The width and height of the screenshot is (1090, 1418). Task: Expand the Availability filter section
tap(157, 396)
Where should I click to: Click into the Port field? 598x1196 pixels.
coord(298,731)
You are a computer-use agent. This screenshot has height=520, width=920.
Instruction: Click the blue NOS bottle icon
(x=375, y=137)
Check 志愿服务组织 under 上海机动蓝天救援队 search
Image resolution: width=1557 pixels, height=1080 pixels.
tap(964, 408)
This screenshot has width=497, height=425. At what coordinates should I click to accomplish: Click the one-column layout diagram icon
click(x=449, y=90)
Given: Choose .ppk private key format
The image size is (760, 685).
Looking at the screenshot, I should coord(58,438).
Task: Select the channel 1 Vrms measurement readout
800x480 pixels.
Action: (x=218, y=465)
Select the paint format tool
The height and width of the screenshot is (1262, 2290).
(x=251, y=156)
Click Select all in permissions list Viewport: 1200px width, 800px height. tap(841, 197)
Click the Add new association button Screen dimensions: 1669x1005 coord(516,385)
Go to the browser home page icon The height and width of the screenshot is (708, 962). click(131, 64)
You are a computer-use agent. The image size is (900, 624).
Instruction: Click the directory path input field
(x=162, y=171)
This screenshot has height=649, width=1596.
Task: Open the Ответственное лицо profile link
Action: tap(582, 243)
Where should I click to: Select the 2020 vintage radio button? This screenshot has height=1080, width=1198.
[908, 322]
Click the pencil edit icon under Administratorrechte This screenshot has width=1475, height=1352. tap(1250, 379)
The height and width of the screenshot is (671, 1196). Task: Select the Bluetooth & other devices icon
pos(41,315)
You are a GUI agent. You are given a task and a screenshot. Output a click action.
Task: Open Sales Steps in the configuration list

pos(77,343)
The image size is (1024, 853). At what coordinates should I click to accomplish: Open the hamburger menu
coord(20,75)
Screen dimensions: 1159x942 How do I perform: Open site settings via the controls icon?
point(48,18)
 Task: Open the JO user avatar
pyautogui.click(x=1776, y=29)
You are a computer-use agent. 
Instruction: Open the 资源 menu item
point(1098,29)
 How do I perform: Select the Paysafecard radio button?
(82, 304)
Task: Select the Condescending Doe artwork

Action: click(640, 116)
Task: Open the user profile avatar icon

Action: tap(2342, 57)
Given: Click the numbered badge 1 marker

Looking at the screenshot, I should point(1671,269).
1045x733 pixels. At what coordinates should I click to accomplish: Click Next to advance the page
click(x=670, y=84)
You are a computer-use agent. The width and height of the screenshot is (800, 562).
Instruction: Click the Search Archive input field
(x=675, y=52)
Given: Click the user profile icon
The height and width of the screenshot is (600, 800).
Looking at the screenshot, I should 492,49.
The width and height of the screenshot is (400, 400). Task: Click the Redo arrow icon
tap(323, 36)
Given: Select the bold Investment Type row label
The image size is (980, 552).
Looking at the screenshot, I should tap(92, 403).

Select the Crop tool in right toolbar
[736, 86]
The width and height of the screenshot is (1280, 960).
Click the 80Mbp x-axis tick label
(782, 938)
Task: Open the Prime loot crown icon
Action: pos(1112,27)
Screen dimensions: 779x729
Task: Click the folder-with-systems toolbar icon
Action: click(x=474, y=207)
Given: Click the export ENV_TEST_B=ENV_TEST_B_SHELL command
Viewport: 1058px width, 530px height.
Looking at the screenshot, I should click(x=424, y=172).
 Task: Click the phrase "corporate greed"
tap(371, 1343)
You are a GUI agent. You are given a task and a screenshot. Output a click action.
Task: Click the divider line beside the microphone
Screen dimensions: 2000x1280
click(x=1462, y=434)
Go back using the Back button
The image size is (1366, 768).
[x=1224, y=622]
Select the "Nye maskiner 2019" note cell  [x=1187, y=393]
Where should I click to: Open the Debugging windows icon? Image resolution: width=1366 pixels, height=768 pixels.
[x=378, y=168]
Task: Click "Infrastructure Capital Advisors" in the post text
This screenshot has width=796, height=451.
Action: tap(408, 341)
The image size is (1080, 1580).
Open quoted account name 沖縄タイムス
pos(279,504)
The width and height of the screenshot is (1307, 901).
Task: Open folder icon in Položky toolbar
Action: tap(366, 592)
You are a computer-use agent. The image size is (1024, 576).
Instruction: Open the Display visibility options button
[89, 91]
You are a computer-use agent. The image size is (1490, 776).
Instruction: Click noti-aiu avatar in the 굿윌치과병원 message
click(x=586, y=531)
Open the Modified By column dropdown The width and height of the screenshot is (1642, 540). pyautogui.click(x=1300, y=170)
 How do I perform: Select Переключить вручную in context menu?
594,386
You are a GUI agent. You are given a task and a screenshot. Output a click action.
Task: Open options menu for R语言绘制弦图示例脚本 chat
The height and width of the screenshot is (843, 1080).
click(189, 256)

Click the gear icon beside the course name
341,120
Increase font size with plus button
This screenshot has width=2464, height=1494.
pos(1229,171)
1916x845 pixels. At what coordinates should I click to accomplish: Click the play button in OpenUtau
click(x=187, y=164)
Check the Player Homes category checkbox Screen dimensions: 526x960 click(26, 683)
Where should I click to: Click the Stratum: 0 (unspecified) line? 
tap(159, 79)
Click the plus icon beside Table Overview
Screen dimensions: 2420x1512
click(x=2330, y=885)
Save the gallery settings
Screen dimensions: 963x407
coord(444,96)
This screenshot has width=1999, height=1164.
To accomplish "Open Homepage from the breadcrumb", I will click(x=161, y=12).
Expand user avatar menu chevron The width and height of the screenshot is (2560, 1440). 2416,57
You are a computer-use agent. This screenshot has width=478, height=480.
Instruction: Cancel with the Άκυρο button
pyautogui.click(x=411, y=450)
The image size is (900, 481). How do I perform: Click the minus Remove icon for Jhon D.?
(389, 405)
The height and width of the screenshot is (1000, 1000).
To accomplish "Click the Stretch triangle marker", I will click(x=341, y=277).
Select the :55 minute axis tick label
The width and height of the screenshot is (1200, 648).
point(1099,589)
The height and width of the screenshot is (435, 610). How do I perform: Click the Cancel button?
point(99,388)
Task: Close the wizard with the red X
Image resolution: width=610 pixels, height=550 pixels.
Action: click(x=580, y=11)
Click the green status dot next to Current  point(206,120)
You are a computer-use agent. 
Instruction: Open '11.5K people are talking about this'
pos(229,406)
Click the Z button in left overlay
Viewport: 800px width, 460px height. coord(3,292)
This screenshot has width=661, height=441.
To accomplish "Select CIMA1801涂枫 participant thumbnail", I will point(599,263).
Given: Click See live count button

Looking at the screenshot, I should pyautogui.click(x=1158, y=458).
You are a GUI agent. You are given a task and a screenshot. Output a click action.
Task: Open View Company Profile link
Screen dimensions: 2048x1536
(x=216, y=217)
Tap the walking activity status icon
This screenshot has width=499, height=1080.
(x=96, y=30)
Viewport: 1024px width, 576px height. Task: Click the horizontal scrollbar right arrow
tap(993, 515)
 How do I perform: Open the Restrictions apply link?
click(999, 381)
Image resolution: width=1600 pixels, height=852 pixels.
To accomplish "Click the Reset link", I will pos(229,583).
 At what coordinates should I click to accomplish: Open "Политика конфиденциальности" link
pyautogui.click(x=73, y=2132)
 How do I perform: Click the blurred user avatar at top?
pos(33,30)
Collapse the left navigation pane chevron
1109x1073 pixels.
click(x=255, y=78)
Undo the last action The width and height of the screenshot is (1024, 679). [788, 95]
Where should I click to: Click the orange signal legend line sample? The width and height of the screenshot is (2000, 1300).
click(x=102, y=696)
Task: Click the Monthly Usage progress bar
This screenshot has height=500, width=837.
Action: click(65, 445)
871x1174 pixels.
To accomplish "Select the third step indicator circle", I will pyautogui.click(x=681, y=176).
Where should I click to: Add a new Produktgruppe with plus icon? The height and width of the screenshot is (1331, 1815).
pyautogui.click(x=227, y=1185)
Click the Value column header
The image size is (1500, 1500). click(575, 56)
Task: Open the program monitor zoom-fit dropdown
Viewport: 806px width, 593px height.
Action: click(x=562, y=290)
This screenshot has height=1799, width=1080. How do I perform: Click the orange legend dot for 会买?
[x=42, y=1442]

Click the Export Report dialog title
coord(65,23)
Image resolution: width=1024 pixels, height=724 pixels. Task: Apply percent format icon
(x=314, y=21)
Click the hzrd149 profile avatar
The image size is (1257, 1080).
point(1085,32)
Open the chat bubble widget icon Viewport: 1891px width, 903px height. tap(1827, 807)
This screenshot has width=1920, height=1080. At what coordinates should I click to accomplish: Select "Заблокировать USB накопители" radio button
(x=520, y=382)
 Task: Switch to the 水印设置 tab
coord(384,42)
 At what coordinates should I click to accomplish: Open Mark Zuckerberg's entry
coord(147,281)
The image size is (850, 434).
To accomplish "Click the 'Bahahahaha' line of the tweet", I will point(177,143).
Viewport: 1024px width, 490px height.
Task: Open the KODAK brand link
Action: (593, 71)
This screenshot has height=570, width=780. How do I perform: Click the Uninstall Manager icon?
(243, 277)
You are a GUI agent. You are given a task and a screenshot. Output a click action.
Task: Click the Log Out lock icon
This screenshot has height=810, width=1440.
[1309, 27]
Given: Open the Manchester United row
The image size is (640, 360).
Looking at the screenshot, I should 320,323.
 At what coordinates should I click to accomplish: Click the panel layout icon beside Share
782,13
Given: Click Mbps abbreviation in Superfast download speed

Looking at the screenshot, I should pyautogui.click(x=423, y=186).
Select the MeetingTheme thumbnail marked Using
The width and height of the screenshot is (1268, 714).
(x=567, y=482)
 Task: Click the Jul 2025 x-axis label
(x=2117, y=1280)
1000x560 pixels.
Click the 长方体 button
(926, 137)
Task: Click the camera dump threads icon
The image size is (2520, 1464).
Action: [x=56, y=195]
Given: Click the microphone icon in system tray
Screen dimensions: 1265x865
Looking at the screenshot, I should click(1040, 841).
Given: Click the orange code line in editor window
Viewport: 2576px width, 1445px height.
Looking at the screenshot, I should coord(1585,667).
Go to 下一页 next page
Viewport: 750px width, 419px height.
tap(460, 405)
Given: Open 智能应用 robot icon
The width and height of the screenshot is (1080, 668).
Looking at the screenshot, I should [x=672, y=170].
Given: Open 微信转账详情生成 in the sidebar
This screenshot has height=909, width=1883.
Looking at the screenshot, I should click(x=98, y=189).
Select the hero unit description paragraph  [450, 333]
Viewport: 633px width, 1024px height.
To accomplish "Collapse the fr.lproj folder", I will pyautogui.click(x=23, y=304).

Exercise brief:
Return the items above verbatim, from the line containing "Where should I click to: Click into" up to and including the line containing "Click the Add".

Answer to this task:
Where should I click to: Click into the Port field? 598x1196 pixels.
coord(298,731)
You are a computer-use agent. This screenshot has height=520, width=920.
Instruction: Click the blue NOS bottle icon
(x=375, y=137)
Check 志愿服务组织 under 上海机动蓝天救援队 search
Image resolution: width=1557 pixels, height=1080 pixels.
tap(964, 408)
This screenshot has width=497, height=425. At what coordinates should I click to accomplish: Click the one-column layout diagram icon
click(x=449, y=90)
Given: Choose .ppk private key format
The image size is (760, 685).
Looking at the screenshot, I should coord(58,438).
Task: Select the channel 1 Vrms measurement readout
800x480 pixels.
Action: (x=218, y=465)
Select the paint format tool
The height and width of the screenshot is (1262, 2290).
(x=251, y=156)
Click Select all in permissions list Viewport: 1200px width, 800px height. tap(841, 197)
Click the Add new association button Screen dimensions: 1669x1005 coord(516,385)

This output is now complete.